#### Excerpted passage ####

Save $$ With A Manuscript Proof Checklist

Editor_OpDoes your proofreader charge by the hour? If the answer is yes, you may be able to reduce your bill by taking steps to find and repair basic typo-type errors that slip by during the editing phase. Let’s face it, when we’ve read a (fiction or non-fiction!) manuscript a thousand times, we miss a lot. This is my basic run-through before I send my baby to beta readers, then again before I submit for the final proof.

Um, bad news, it’s a manual process. It can be time-consuming. You’re going to hate it. It offers the best payback when you scroll through your document several times, focusing on one type of problem with each pass. But good news, it works! Use this as a template to create your own proofreading checklist. Note: Before you begin, you might want to make a copy of your mss and rename it to retain the previous version.

Start with a Word document in standard format (portrait one column):

Add character names to the Word dictionary
Before I begin the process I add all character names to my Word dictionary so the mss won’t be cluttered with squiggly red lines when I do a visual review. HOW: find a character name Word has designated questionable spelling. Right click on the name. Choose “Add to Dictionary.” Be sure to add a sample that’s spelled correctly!

####

* Objective *
Reproduce the stretch of the manuscript proof checklist post from "Start with a" through "that’s spelled correctly!", keeping every word and mark unchanged. The data that comes next has no connection to the post about the manuscript proof checklist.

#### Entries supplied ####

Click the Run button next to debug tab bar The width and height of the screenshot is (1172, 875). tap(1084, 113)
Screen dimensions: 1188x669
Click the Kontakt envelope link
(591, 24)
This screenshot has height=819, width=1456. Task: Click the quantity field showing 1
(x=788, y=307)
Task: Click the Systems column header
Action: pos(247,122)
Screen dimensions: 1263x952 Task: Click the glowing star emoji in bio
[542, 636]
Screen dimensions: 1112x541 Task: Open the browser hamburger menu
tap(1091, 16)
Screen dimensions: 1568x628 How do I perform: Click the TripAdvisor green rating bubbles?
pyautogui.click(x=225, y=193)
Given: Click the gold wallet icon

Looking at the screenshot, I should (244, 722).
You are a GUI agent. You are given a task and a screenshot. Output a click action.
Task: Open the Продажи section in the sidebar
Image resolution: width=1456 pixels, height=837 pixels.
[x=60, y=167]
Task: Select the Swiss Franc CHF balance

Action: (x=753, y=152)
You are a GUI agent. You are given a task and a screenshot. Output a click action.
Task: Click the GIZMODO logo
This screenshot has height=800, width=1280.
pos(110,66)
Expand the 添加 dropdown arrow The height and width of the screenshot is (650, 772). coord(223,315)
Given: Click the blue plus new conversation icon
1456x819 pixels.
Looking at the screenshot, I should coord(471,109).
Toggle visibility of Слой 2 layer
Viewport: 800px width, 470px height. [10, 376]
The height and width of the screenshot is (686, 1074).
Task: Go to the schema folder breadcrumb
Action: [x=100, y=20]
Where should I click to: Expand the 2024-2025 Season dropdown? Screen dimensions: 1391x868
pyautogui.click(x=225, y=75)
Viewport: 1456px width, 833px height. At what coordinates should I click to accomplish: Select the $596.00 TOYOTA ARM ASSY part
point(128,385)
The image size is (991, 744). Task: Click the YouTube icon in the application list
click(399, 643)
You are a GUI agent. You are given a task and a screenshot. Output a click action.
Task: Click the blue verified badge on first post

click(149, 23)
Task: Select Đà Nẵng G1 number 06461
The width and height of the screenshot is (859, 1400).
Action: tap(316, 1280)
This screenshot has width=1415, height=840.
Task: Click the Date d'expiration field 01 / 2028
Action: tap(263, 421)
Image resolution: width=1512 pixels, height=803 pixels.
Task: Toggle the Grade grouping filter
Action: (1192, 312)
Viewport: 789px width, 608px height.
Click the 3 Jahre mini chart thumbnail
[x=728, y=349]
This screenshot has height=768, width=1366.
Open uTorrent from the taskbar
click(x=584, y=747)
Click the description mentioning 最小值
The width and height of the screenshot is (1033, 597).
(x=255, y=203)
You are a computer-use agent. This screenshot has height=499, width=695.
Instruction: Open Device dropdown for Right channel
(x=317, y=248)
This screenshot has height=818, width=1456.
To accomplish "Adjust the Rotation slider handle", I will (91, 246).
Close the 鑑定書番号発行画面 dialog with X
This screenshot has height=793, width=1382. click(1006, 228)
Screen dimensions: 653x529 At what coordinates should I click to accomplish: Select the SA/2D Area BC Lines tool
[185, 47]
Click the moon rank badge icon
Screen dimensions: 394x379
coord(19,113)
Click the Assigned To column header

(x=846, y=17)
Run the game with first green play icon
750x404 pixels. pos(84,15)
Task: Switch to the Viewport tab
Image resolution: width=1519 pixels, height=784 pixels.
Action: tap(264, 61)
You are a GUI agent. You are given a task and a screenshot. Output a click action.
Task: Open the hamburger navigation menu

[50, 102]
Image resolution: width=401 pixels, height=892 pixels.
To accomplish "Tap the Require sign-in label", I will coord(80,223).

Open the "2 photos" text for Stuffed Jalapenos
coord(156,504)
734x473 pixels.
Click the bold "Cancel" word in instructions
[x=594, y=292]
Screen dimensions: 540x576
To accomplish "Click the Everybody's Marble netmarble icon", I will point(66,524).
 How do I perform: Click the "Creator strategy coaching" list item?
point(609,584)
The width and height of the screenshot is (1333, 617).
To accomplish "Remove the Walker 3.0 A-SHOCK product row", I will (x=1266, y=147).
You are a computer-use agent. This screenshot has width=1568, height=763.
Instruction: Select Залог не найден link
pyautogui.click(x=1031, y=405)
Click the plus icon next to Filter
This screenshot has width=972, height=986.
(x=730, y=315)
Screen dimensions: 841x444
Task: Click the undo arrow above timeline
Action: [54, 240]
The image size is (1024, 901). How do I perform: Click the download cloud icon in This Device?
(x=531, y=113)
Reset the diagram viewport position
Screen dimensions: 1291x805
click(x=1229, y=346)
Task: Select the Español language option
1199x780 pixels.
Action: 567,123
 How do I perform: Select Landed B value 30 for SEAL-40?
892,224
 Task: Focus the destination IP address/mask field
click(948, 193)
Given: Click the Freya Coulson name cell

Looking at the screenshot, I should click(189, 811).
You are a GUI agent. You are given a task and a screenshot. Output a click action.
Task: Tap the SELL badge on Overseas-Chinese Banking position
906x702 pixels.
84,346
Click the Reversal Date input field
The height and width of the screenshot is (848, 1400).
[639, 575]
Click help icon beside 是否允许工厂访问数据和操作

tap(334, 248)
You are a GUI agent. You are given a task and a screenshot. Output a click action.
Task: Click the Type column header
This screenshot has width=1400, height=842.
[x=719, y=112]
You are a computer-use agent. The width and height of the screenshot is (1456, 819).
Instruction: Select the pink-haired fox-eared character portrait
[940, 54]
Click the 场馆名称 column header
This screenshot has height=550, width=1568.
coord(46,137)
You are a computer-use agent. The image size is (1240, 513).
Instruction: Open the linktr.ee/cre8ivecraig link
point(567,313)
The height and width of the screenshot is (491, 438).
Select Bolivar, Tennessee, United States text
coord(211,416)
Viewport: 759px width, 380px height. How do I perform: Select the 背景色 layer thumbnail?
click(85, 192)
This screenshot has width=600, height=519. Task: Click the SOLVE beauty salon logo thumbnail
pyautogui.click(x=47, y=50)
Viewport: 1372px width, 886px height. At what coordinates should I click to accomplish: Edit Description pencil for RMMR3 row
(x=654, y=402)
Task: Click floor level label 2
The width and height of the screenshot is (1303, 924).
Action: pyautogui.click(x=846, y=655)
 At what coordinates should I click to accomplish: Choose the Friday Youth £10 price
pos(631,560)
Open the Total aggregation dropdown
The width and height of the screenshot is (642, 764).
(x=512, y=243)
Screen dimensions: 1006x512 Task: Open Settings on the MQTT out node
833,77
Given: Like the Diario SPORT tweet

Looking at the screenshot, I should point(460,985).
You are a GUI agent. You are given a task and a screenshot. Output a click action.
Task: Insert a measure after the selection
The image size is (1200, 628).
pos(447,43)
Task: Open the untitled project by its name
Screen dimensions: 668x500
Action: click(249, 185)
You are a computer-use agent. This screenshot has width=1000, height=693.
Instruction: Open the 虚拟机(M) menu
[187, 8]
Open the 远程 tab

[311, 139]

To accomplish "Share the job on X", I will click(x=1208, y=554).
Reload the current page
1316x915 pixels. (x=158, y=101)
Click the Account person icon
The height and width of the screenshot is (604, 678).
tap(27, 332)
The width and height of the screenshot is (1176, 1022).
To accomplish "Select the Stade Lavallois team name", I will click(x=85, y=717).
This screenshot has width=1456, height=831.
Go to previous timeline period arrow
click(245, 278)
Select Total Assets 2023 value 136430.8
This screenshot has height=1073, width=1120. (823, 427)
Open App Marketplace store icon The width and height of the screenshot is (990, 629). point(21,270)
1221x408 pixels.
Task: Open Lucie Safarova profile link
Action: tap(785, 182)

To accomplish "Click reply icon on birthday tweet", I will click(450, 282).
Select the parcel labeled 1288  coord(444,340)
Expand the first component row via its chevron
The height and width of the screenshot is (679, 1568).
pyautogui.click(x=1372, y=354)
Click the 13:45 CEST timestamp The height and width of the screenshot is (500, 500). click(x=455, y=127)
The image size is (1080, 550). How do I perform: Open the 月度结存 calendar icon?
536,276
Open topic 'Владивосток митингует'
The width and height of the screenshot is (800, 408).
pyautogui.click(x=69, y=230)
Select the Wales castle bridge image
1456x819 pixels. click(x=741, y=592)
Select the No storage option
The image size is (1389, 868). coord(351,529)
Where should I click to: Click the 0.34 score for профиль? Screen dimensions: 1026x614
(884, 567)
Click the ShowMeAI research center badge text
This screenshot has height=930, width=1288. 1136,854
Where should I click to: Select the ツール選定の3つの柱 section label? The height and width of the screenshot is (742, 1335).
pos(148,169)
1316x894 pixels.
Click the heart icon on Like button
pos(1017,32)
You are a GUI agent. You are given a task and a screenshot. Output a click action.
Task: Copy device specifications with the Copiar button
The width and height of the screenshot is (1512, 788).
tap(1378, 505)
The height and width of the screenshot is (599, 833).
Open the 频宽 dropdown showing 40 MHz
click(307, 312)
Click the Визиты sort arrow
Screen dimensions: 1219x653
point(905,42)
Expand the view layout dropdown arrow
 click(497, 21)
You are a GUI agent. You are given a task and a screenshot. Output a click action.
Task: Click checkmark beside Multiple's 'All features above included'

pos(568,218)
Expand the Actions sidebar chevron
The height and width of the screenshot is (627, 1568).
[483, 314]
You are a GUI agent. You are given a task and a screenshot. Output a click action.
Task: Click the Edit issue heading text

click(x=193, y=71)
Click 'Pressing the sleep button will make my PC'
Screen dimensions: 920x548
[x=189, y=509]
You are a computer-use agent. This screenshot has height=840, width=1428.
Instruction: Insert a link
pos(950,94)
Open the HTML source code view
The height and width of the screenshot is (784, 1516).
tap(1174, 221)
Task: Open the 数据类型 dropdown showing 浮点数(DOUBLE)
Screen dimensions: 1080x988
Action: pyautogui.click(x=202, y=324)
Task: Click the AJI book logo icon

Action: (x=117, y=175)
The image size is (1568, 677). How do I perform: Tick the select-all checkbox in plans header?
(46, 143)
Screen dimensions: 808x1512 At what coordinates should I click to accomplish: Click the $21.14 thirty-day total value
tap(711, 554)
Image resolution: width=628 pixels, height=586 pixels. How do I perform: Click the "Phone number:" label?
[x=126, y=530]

####

* Reply to the task *
Start with a Word document in standard format (portrait one column):

Add character names to the Word dictionary
Before I begin the process I add all character names to my Word dictionary so the mss won’t be cluttered with squiggly red lines when I do a visual review. HOW: find a character name Word has designated questionable spelling. Right click on the name. Choose “Add to Dictionary.” Be sure to add a sample that’s spelled correctly!